Personally, I think her point about how violence is gendered through the sexualized objectification of women is a very important thing and makes even similar treatment of male versus female NPCs read differently, but clearly you aren't convinced. If you agree with her otherwise, though, then why not back her up with what does convince you?
posted by Deoridhe at 7:22 PM on June 16, 2014 [14 favorites]


I'm not sure the kill-em-all option actually reflects well on games.

I'm not arguing that it does or doesn't. I'm saying that it has nothing to do with whether a game is sexist or not, which is the point that Sarkeesian is trying to make.
posted by escape from the potato planet at 7:22 PM on June 16, 2014


.. these mechanics are in no way exclusive to female NPCs in Dishonored ...

While this is all true, it's still a bit Anatole France - "The law, in its majestic equality, forbids the rich as well as the poor to sleep under bridges, to beg in the streets, and to steal bread". Even if a game's core mechanics are gender-blind, they are still manifest in our own reality where the context is not so undifferentiated.

The "equal options for male and female NPCs" is also much less of a defense when the male NPCs are mostly Regular Humans and the female NPCs have a bunch of scantily-clad strippers and/or prostitutes.
posted by 0xFCAF at 7:28 PM on June 16, 2014 [18 favorites]


Deoridhe, I thought I made it abundantly clear that I do support the basic message. Which is precisely why it pains me to see it represented less honestly than it could or should be.

If I were involved in a conversation with a bunch of dudebro gamers, where the question was "does this woman have any valid point or is she just crazy", I'd be like "yeah dude, she absolutely has a lot of valid points, you should listen to her".

But that's not the conversation we're having. All of us here are already convinced that the issue is real. So I'm talking about how the message could be communicated more effectively.
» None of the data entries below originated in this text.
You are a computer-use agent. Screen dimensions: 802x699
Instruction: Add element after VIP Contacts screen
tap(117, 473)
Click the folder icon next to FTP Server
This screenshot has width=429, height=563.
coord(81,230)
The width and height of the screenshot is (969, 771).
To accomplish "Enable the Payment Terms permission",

I'm on your side.

The "equal options for male and female NPCs" is also much less of a defense when the male NPCs are mostly Regular Humans and the female NPCs have a bunch of scantily-clad strippers and/or prostitutes.
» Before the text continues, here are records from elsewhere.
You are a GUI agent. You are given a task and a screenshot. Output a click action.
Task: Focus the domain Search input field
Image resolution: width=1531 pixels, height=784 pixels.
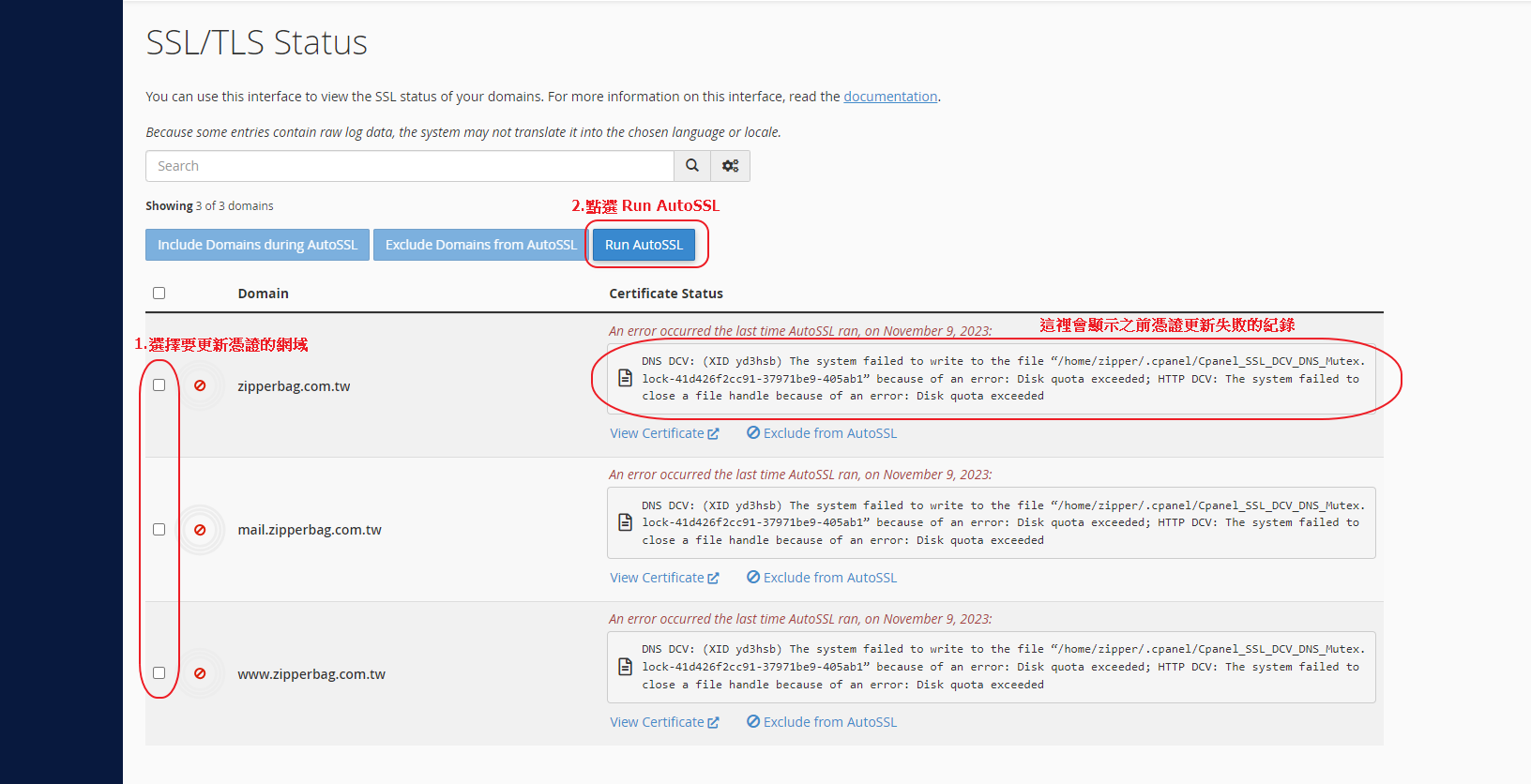(x=410, y=166)
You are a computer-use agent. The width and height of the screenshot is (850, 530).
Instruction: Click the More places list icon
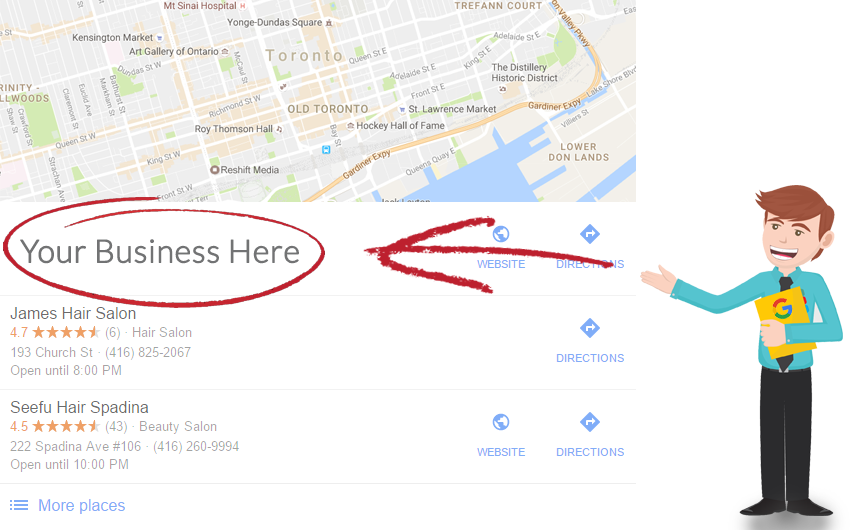coord(19,505)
Yes, but the problem there is the design and characterization of the female NPCs, not that the game rewards players specifically for battering women (because, at least in the examples I quoted, the games don't).
posted by escape from the potato planet at 7:35 PM on June 16, 2014 [1 favorite]


So really, there might be no responsible way to represent prostitutes in-game.

There might be -- represent them as human beings. Let their NPC dialogue reflect what it's actually like to work as a dancer or as a prostitute. Hire actual sex workers as consultants to write the dialogue.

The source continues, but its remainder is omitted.